Oh God. “I do.” She hesitated, struggling to keep her voice calm. “Did someone help you do this?” She couldn’t stop the hysteria rising in her tone.
“Do this?” His voice rose. “What do you mean by this?”
She fought for control. “Did someone help you create this display?” She didn’t know what else to call it.
“Ah, yes, but just a little bit. He said I inspired him to try something similar.”
There was almost disgust in his voice. She wondered what the hell she’d missed. “You don’t like his work?”
“It’s all right. But mine has heart. I’m doing something that
needs
to happen.
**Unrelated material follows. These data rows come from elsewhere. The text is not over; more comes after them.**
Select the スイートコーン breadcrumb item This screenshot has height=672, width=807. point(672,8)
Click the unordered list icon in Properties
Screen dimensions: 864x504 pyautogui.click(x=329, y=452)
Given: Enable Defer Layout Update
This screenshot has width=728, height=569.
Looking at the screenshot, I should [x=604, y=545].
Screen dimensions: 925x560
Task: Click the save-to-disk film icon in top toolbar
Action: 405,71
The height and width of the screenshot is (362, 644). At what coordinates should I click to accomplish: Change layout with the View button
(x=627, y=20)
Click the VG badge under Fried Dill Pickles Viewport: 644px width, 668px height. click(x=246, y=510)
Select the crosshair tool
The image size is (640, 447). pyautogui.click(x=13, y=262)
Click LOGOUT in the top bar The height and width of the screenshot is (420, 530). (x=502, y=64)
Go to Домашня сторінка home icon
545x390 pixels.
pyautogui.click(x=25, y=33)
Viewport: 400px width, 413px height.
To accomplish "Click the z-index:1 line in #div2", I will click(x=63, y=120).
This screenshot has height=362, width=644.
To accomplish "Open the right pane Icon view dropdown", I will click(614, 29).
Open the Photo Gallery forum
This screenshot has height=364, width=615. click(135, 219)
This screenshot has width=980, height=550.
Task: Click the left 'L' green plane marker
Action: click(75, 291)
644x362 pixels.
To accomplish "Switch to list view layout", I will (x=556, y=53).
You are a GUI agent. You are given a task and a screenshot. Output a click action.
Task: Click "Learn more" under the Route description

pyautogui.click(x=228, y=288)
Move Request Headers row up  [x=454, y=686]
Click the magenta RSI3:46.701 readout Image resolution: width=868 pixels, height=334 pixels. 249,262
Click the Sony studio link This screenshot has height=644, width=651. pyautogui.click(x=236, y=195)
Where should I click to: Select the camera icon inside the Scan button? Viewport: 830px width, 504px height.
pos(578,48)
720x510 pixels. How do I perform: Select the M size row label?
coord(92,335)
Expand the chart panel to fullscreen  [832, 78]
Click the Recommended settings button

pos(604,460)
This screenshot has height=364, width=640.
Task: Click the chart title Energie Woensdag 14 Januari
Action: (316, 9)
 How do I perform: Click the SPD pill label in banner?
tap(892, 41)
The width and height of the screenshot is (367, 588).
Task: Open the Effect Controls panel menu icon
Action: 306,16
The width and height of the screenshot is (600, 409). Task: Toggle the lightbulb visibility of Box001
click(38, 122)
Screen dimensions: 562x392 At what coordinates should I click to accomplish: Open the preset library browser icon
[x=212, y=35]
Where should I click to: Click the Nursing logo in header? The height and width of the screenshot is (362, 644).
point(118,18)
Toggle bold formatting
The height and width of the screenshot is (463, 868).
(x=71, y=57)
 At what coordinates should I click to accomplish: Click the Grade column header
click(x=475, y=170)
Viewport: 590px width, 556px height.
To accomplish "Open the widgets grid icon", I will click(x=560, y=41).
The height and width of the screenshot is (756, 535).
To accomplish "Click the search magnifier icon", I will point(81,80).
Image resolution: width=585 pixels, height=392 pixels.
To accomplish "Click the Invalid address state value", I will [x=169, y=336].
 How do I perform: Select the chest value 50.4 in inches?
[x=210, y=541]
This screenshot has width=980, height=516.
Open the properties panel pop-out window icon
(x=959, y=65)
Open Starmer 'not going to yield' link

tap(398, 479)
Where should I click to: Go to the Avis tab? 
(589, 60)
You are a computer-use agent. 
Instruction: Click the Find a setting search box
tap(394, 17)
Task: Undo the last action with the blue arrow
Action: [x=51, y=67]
Something that completes these lost souls.”
“And what is his?” She was trying to keep him talking. To pretend interest in his work. He loved his work because he loved his subjects – literally. But who else was here? And how dangerous was he?
If he was here with Stevie and knew about her friends, then he was no friend to her. She had to expect him to be dangerous. More so than Stevie. He wanted her to hang to complete the matched set as they’d always been called, but this other guy…what was he up to?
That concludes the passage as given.